## TASK STATEMENT:
Return everything from the line containing "You are a GUI" down to the end of the lines, exactly as they appear, including both ends.

## SUPPLIED MATERIAL:
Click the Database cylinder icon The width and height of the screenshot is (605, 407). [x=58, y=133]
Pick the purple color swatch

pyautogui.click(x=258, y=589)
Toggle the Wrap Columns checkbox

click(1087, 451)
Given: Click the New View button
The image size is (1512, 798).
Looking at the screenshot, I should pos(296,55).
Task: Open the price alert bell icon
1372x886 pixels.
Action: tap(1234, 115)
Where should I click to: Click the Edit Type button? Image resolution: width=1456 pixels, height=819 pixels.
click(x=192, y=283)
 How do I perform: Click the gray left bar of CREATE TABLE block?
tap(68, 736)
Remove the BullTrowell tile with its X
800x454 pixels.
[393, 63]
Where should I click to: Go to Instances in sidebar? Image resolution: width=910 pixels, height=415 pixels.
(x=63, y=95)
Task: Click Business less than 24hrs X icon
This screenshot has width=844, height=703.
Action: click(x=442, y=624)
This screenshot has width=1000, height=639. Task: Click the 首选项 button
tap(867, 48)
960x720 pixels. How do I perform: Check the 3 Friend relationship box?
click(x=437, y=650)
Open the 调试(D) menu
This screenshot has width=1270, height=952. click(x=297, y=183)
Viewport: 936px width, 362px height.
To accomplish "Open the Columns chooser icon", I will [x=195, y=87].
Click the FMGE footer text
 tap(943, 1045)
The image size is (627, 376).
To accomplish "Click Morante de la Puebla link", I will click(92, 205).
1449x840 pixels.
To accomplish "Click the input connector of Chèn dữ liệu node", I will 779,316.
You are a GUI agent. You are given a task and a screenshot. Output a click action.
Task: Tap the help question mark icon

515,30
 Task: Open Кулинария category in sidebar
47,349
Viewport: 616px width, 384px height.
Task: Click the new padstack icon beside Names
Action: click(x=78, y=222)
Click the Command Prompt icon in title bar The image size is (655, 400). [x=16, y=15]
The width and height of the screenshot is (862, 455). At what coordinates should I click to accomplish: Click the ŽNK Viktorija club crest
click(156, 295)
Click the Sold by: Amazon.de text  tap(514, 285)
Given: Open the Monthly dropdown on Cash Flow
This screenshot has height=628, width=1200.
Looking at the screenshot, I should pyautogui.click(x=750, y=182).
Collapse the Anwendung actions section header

## EXPECTED ANSWER:
You are a GUI agent. You are given a task and a screenshot. Output a click action.
Task: Tap the help question mark icon

515,30
 Task: Open Кулинария category in sidebar
47,349
Viewport: 616px width, 384px height.
Task: Click the new padstack icon beside Names
Action: click(x=78, y=222)
Click the Command Prompt icon in title bar The image size is (655, 400). [x=16, y=15]
The width and height of the screenshot is (862, 455). At what coordinates should I click to accomplish: Click the ŽNK Viktorija club crest
click(156, 295)
Click the Sold by: Amazon.de text  tap(514, 285)
Given: Open the Monthly dropdown on Cash Flow
This screenshot has height=628, width=1200.
Looking at the screenshot, I should pyautogui.click(x=750, y=182).
Collapse the Anwendung actions section header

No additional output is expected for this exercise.